-- Texte du document --
..........
LE MINISTRE DE LA CITOYENNETÉ ET DE L'IMMIGRATION

                                                                                                  défendeur

        MOTIFS DE L'ORDONNANCE ET ORDONNANCE

LE JUGE MacKAY

[1]    Il s'agit d'une demande de contrôle judiciaire de la décision par laquelle une agente des visas du haut-commissariat du Canada à Londres, en Angleterre, a rejeté, le 1er février 2000, la demande que le demandeur avait présentée en vue de résider en permanence au Canada en tant que membre de la catégorie des immigrants indépendants exerçant la profession d'agent du personnel.


LES FAITS

[2]    Le demandeur est un citoyen syrien. Sa conjointe et lui ont eu une entrevue auprès d'une agente des visas qui visitait la région, à Riyad, en Arabie saoudite, le 17 février 1999. Pendant l'entrevue, le demandeur a déclaré avoir obtenu un baccalauréat en droit de l'université de Damas en 1985 ainsi qu'un diplôme de droit international de la même université en 1987, mais il n'a pas pu produire de documents à l'appui, et ce, parce que, a-t-il dit, il n'avait pas accompli son service militaire en Syrie. Le demandeur a remis à l'agente des visas une lettre d'un cabinet d'avocats syrien, disant qu'il avait travaillé comme stagiaire pendant deux ans, puis comme avocat spécialisé en droit du travail de 1990 à 1992.
..........
-- Lignes de données --
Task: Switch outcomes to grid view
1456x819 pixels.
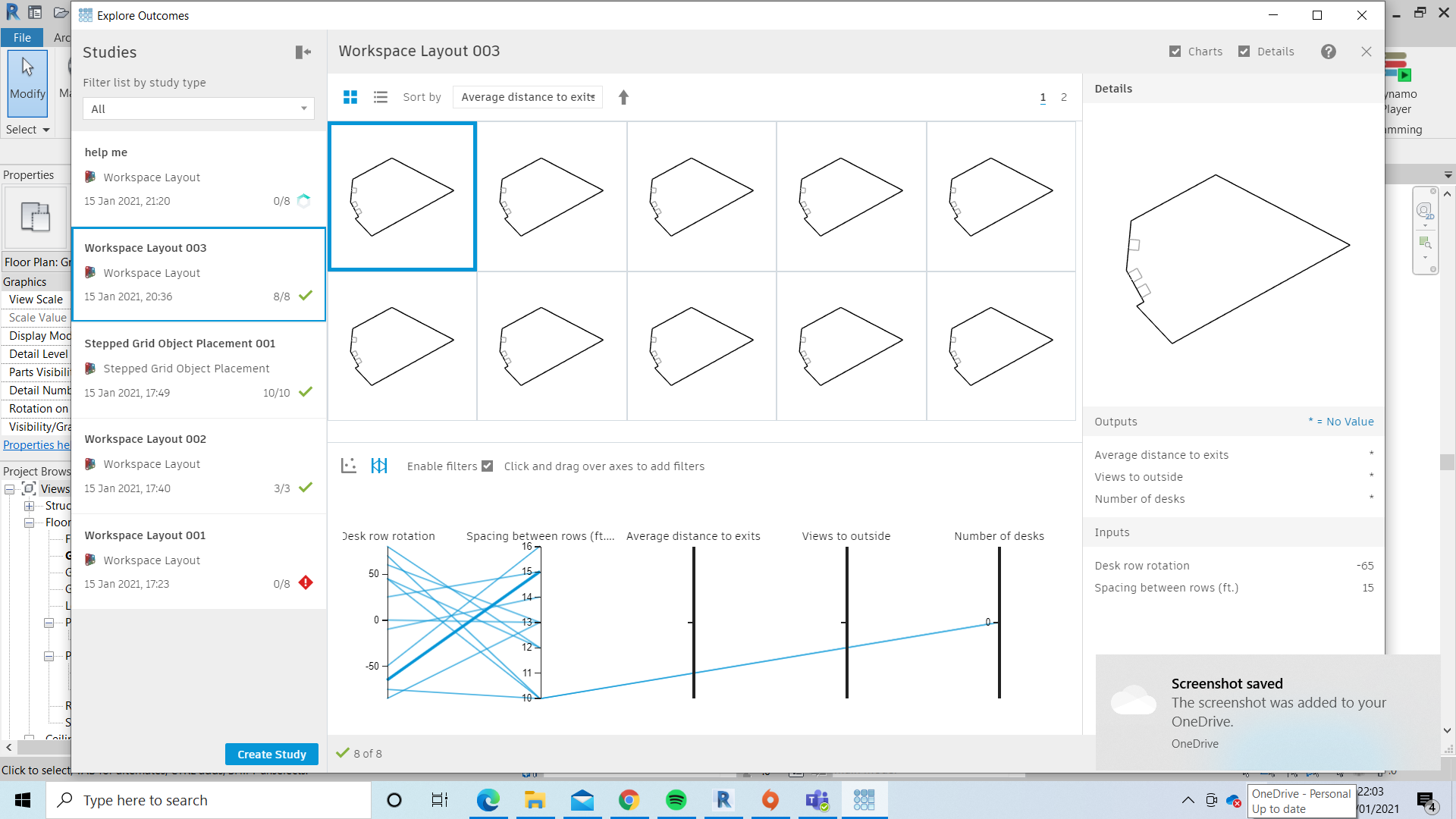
..........
-- Consigne donnée 1 --
D'après le texte du document, en quelle année le demandeur a-t-il obtenu son baccalauréat en droit de l'université de Damas ?
-- Consigne donnée 2 --
Recopiez fidèlement le passage du texte du document qui commence par les mots contenant « LE JUGE MacKAY » et se termine par « d'agent du personnel. ».
La liste qui précède est un matériau indépendant du texte du document.

-- Réponse correcte 1 --
En 1985.

-- Réponse correcte 2 --
LE JUGE MacKAY

[1]    Il s'agit d'une demande de contrôle judiciaire de la décision par laquelle une agente des visas du haut-commissariat du Canada à Londres, en Angleterre, a rejeté, le 1er février 2000, la demande que le demandeur avait présentée en vue de résider en permanence au Canada en tant que membre de la catégorie des immigrants indépendants exerçant la profession d'agent du personnel.